→ What you will do:
Pictures excluded, reproduce exactly the lines below from the one with "Viewport: 868px width, 504px" through the one with "Task: Click the ESPHome tag in the MTR-1 row", both included.

Supplied entries: Begin

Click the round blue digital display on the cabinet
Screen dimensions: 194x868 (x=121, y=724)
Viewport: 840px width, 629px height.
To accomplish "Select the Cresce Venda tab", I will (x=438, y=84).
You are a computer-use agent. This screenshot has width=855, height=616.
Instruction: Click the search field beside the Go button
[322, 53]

Supplied entries: End
Supplied entries: Begin

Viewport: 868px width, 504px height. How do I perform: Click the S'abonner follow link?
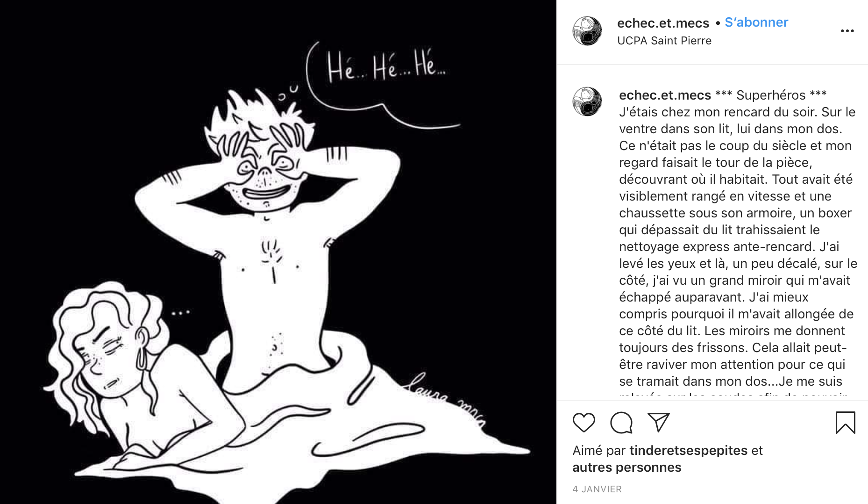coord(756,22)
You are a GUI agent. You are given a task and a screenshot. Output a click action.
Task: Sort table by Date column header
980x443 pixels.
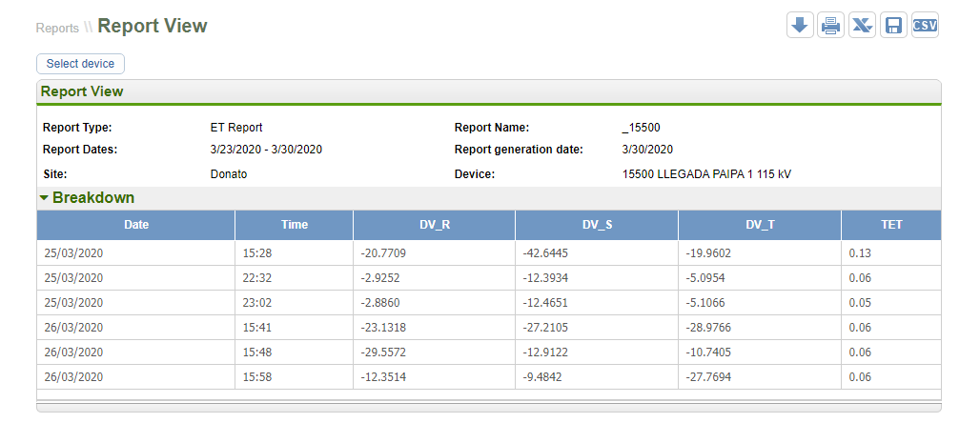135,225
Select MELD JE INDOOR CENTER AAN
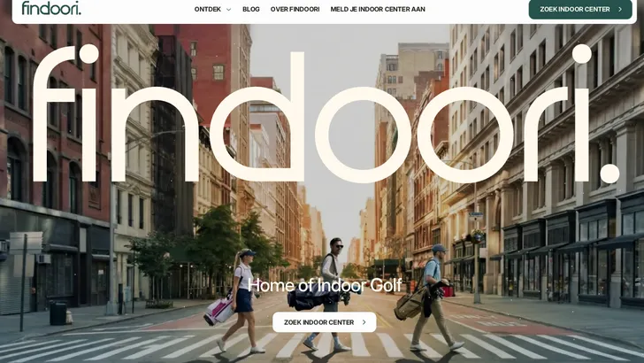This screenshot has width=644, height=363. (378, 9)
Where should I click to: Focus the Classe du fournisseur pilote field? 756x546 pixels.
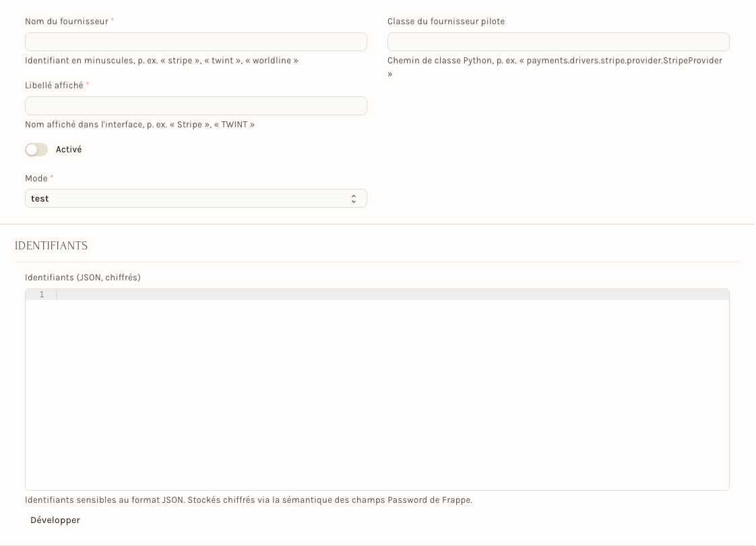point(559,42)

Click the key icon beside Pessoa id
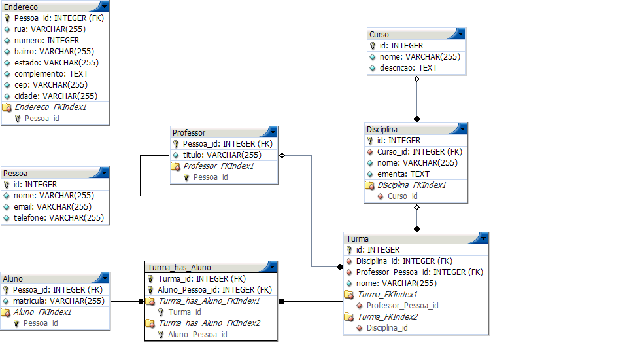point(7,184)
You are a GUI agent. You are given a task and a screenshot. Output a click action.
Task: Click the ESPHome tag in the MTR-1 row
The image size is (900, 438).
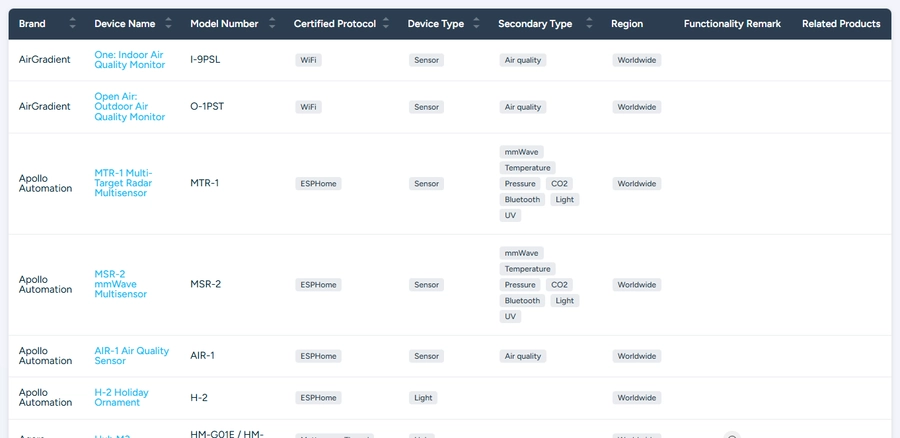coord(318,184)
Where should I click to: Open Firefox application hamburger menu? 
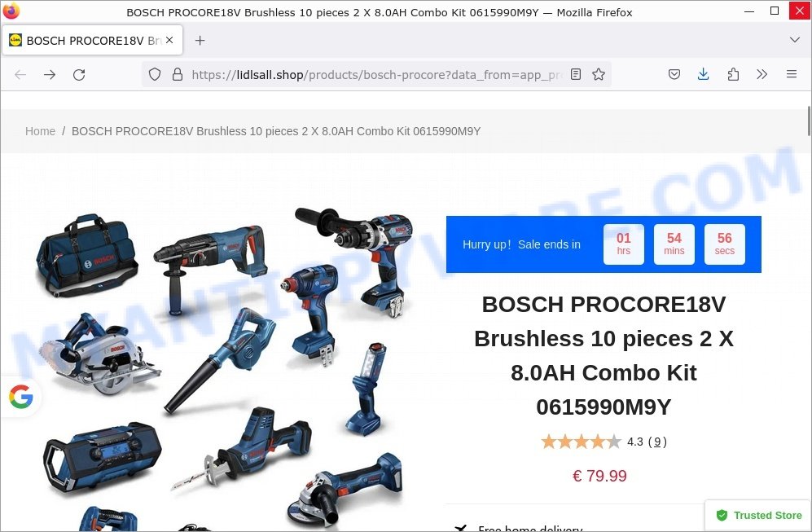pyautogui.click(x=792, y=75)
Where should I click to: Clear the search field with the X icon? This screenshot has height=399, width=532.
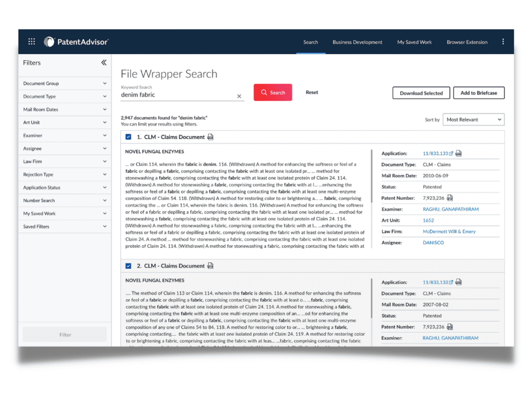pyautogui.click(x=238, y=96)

Supplied entries: End
Supplied entries: Begin

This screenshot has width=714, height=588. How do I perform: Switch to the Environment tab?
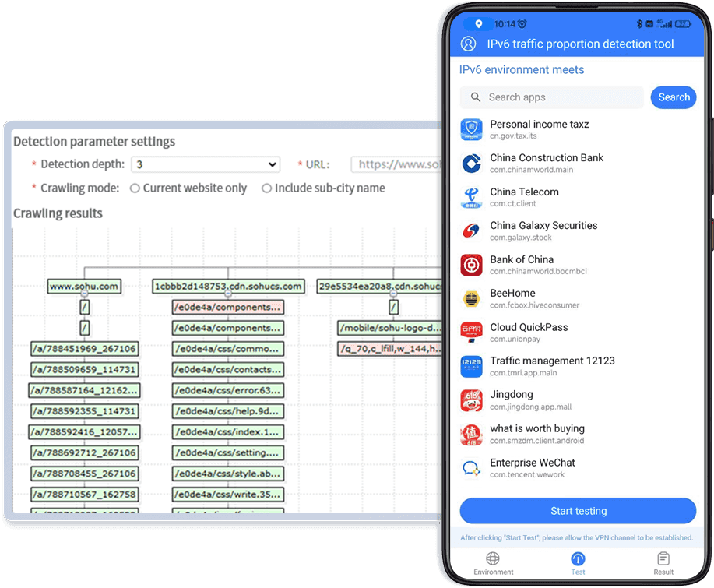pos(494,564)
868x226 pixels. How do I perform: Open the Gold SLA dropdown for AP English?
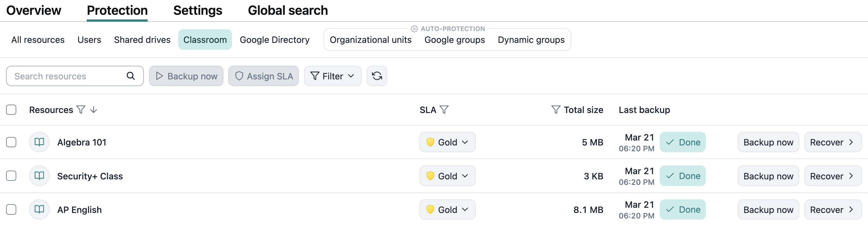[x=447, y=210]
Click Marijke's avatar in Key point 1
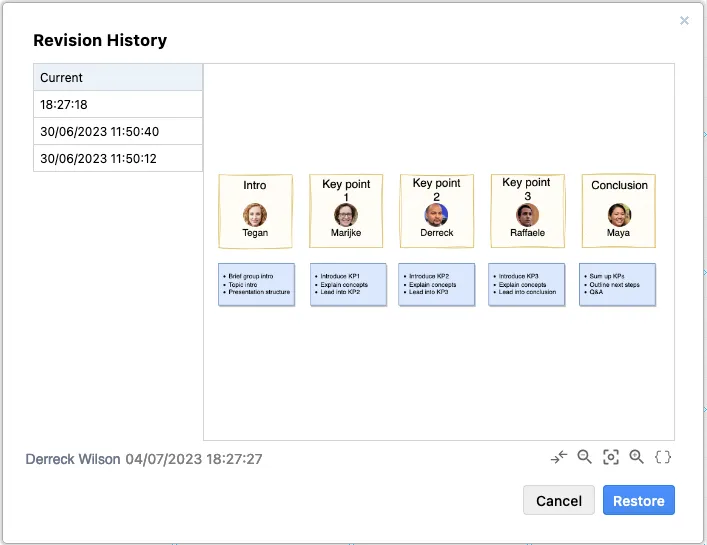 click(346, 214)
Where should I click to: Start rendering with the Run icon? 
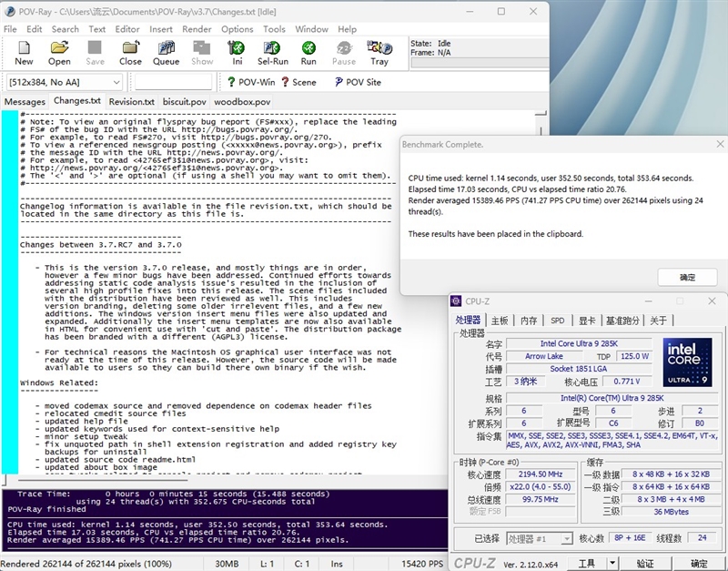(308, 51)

Supplied entries: End

→ Exercise solution:
Viewport: 868px width, 504px height. How do I perform: Click the S'abonner follow link?
coord(756,22)
You are a GUI agent. You are given a task and a screenshot. Output a click action.
Task: Sort table by Date column header
980x443 pixels.
135,225
Select MELD JE INDOOR CENTER AAN
This screenshot has width=644, height=363. (378, 9)
Where should I click to: Focus the Classe du fournisseur pilote field? 756x546 pixels.
point(559,42)

Click the key icon beside Pessoa id
point(7,184)
You are a GUI agent. You are given a task and a screenshot. Output a click action.
Task: Click the ESPHome tag in the MTR-1 row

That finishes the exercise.